(Entries shown begins)

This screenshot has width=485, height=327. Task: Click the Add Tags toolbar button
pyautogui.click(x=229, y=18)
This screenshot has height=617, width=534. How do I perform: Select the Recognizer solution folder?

(Entries shown ends)
(Entries shown begins)

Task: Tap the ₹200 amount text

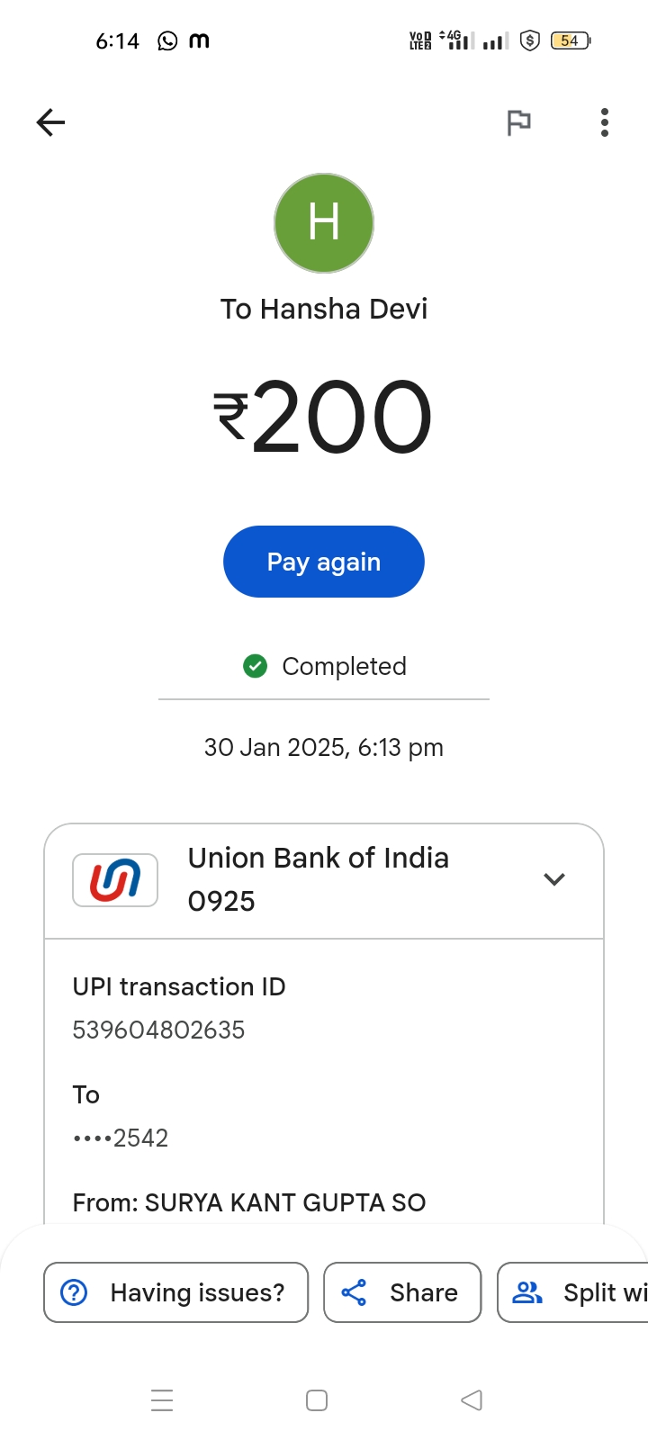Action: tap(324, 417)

(Entries shown ends)

*Exercise prompt*:
All lines above from the one containing "This screenshot has width=485, height=327." to the one containing "This screenshot has height=617, width=534." must be repeated exactly, both lines included, and no others.

*Answer to this exercise*:
This screenshot has width=485, height=327. Task: Click the Add Tags toolbar button
pyautogui.click(x=229, y=18)
This screenshot has height=617, width=534. How do I perform: Select the Recognizer solution folder?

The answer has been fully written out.